It consists of an association field, linking visual and rule inputs, and projecting onto a motor-goal field. The visual and motor-goal fields are one-dimensional, covering the space of spatial cue/reach directions. The 2D association field (AF) receives input from the visual field and two rule nodes. Putative activation levels are indicated by color temperature. Sustained representations in the AF and downstream fields are supported by local self-excitation and compete via surrounding suppression. Through training, the model learned to map a single spatial cue onto two potential motor goals in the spatial motor goal field (dashed arrows; figure conceptually illustrates simulation data from Klaes et al., 2012. A rule bias enhances regions in the AF which encode the corresponding rule in conjunction with their spatial selectivity. (b) Hypothetical extension of the model to account for the effect of PD enhancement and OD suppression observed in the current experiment. Anisotropic lateral inhibition leads to strong mutual competition (blue circle-headed arrows) along the rule dimension, that is between regions that share the same spatial selectivity but prefer different rules. (c) Distance-dependent inhibition in the motor-goal field could be task-specific and maximal when the potential movement goals are 180° apart. (d) Mutual inhibition could occur selectively among currently relevant regions, representing the options, in a given decision.

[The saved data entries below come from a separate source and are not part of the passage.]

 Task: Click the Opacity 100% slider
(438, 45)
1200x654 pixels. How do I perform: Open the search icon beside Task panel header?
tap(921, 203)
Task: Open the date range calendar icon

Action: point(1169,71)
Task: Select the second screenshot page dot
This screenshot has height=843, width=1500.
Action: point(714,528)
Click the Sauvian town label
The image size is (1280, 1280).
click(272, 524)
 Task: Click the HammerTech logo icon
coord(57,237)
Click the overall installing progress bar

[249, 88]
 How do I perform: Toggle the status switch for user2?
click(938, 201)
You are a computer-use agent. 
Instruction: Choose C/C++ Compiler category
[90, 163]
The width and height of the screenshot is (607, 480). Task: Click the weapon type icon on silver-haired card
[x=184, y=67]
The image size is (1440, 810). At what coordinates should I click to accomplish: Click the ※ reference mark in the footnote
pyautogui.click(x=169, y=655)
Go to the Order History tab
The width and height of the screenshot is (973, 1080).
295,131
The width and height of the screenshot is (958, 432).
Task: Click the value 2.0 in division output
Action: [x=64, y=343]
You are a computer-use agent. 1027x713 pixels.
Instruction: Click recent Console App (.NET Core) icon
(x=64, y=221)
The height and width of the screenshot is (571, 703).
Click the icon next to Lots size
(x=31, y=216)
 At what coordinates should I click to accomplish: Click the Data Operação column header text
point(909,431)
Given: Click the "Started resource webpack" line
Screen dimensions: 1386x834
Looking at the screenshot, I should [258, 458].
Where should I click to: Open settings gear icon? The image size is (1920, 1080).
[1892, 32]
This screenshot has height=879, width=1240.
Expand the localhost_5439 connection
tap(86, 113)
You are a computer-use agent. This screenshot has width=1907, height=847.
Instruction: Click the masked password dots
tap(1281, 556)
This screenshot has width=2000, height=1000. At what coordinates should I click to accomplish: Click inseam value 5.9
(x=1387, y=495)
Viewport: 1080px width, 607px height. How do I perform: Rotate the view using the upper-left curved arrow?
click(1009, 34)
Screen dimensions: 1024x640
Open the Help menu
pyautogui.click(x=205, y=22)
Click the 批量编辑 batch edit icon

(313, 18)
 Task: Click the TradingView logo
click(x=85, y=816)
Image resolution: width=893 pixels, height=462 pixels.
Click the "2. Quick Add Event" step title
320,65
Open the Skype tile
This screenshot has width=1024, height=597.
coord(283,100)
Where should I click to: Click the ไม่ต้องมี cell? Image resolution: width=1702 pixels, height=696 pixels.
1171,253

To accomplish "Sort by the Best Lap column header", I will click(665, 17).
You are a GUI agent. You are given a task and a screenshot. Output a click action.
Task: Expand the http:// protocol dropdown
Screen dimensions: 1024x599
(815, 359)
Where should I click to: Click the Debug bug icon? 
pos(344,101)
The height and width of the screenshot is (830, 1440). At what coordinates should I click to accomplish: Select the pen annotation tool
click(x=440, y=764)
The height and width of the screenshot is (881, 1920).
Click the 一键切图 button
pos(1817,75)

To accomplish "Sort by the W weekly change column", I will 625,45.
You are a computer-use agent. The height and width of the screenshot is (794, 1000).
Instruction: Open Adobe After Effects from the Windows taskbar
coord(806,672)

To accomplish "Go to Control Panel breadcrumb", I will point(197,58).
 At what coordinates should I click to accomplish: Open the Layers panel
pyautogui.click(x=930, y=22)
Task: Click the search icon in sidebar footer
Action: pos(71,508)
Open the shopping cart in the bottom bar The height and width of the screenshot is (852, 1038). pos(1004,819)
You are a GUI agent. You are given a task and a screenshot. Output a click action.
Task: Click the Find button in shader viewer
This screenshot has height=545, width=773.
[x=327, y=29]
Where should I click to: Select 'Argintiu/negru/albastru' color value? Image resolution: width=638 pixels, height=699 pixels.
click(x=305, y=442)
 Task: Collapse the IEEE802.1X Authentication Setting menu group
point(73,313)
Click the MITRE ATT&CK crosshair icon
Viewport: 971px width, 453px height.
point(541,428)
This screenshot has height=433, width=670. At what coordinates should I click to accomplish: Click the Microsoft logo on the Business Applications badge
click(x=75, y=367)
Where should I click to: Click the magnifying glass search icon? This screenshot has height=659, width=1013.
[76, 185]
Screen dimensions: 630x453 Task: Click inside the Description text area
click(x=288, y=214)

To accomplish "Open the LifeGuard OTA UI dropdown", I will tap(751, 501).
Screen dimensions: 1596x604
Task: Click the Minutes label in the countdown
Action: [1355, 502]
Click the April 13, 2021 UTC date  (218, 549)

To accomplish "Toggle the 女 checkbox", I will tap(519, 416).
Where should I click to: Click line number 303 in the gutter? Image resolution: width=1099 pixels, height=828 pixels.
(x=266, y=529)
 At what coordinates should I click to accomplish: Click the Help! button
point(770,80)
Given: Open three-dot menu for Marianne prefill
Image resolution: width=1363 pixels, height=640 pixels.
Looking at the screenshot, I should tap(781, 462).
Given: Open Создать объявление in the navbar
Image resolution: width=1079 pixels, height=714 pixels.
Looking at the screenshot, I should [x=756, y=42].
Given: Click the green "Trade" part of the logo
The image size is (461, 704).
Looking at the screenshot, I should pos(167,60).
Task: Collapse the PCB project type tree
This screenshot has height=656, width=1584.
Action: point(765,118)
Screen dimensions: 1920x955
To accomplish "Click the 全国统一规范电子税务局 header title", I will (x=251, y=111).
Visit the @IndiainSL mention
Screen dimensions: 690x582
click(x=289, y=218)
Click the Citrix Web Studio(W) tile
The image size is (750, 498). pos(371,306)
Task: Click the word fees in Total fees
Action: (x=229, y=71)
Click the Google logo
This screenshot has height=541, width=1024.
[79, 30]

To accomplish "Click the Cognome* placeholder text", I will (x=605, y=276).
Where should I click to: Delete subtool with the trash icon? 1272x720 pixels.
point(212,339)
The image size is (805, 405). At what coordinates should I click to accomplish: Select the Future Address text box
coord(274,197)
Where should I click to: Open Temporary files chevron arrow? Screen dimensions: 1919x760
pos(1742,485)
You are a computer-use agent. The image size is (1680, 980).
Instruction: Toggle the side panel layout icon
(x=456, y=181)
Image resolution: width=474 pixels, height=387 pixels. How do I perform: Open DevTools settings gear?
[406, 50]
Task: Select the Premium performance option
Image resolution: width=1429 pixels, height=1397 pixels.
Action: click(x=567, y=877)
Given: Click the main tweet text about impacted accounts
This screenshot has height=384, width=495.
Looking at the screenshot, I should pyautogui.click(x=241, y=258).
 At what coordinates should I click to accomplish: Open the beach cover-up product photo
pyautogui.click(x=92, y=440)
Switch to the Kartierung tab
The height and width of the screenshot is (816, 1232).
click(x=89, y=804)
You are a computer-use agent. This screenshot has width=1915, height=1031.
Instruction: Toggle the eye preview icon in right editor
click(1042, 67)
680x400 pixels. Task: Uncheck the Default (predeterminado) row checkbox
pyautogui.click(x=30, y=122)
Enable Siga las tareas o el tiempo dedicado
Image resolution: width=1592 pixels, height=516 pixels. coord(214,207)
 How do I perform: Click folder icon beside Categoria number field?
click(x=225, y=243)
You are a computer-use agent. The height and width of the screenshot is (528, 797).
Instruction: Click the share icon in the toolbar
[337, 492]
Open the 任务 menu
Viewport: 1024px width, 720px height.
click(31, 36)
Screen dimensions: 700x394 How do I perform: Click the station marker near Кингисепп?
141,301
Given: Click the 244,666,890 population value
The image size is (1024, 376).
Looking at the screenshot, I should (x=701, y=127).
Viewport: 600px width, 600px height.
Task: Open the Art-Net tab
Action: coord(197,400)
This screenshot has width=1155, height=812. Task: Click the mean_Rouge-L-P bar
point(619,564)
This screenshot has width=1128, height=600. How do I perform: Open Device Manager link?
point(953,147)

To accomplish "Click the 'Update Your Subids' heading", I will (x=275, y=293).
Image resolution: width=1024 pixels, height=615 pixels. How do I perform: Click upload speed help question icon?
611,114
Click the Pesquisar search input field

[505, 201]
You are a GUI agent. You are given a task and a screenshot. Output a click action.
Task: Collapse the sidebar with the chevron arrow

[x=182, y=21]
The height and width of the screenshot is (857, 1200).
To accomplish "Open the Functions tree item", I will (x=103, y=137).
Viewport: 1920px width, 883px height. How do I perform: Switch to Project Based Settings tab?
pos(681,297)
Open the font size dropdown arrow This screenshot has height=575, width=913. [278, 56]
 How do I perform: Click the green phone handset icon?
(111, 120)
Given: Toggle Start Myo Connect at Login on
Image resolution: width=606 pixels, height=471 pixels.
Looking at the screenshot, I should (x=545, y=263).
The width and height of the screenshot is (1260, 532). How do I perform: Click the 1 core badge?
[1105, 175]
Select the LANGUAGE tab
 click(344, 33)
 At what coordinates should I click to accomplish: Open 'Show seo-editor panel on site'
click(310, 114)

We propose three possible explanations within the DNF framework to better account for the selective PD enhancement and OD inhibition. First, DNF can be expanded with strong mutual competition selectively between association nodes with opposing rule-preference (cw or ccw) but overlapping spatial selectivity. This corresponds to an anisotropic interaction kernel, with strongest inhibition along the ‘rule’ dimension in the two-dimensional association field (Figure 6b). We postulate corresponding association neurons to come into existence during learning of our rule-based selection task, for example, in the dorsolateral prefrontal cortex, and a strong mutual competition between them is feasible. Second, the range of mutual competition (i.e. the CSEI kernels) along the spatial dimension could be adaptive to the task, maximized at 180° apart for center-out reach task with circular workspace. In this case, a lack of modulation of Orth locations by priors could result from excitation and inhibition that cancel each other out at half-distance (in direction space) between PD and OD. Third, other decision models postulate competition between a set of discrete groups of neurons, the properties of which are defined by the specific option of the decision-making task (Usher and McClelland, 2004; Brown and Heathcote, 2008; Ratcliff et al., 2016; Gold and Shadlen, 2007), for example competition between cw and ccw goals in our experiment. Yet, we consider it important to include the implementation on a continuous coding space in the context of action-selection tasks (Figure 6d) to allow space-continuous motor outputs and to account for space-continuous multisensory input to posterior parietal cortex. In this sense, our suggested former two explanations provide means of achieving the third. While the first explanation suggests the main competition in the upstream association field, the second explanation requires competition mostly on the motor-goal field. A rule-guided task with varied distance or angle between reach options could help to distinguish these hypotheses.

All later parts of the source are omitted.